I went to DCU from 93-97 and what you say is true, to an extent. When I was finishing 2nd year in the spring of 95, the college was still small enough that you'd almost know everyone to see. The following 2 years saw the college population more than double, and a shit-load of building started - basically the start of the development to turn DCU into what it is now.
As regards clubs and societies, they were generally small, but there were plenty. For example, I remember the GLAF (Gay and Lesbian soc) had 4 members. The upshot of this was that a lot of socs became a group of mates who'd all hang out together. Ironically they were generally the more active clubs. The larger ones generally did fuck all.
There were a handful of places you could put posters. On the street (outside the old library), the canteen, and there were noticeboards in most of the buildings. But yeah, you'd tend not to see anything other than in those places, so I guess it depends on what route you took while walking through it.

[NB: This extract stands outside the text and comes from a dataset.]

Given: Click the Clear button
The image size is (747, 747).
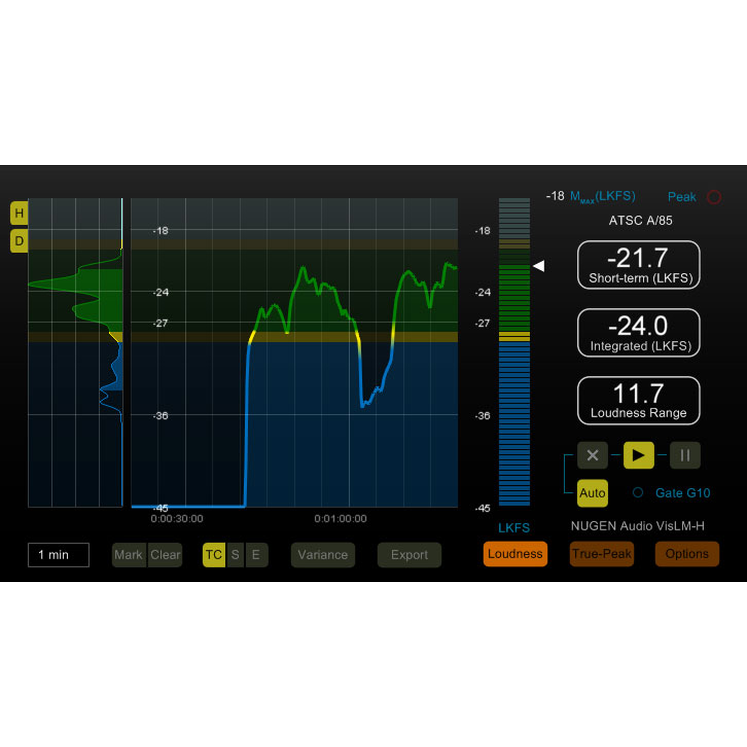Looking at the screenshot, I should pyautogui.click(x=165, y=555).
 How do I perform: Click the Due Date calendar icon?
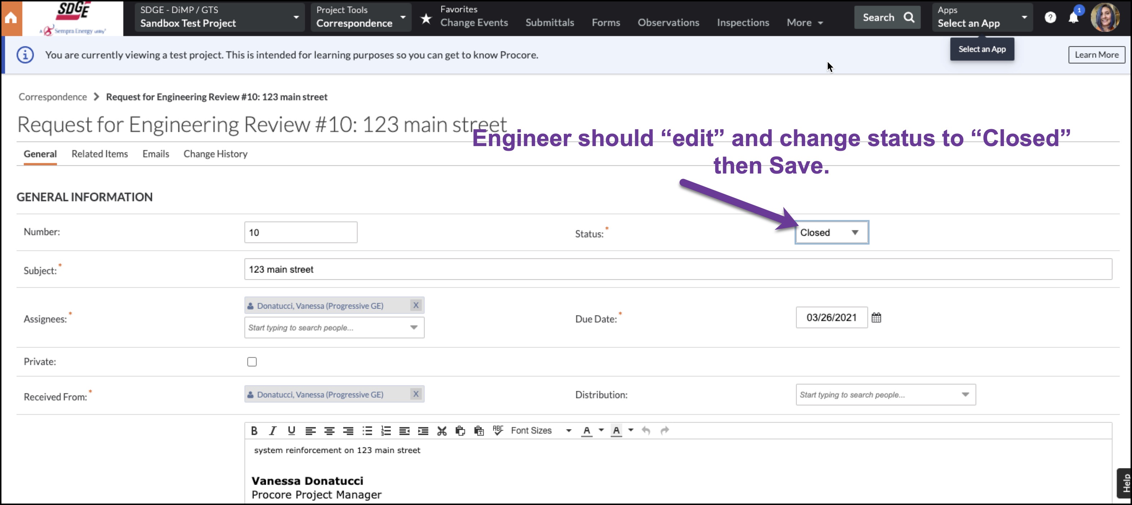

And it was mostly made up of young country kids. There were few enough kids from Dublin going there in my first couple of years. 2 or 3 years after that, that all changed.
The original tweet was some person who really should know better (in a current affairs/news job) tweeting their absolute outrage that the green party wanted public water fountains instead of people buying plastic water bottles everday. They signed off the tweet with 'I'm not making this up'.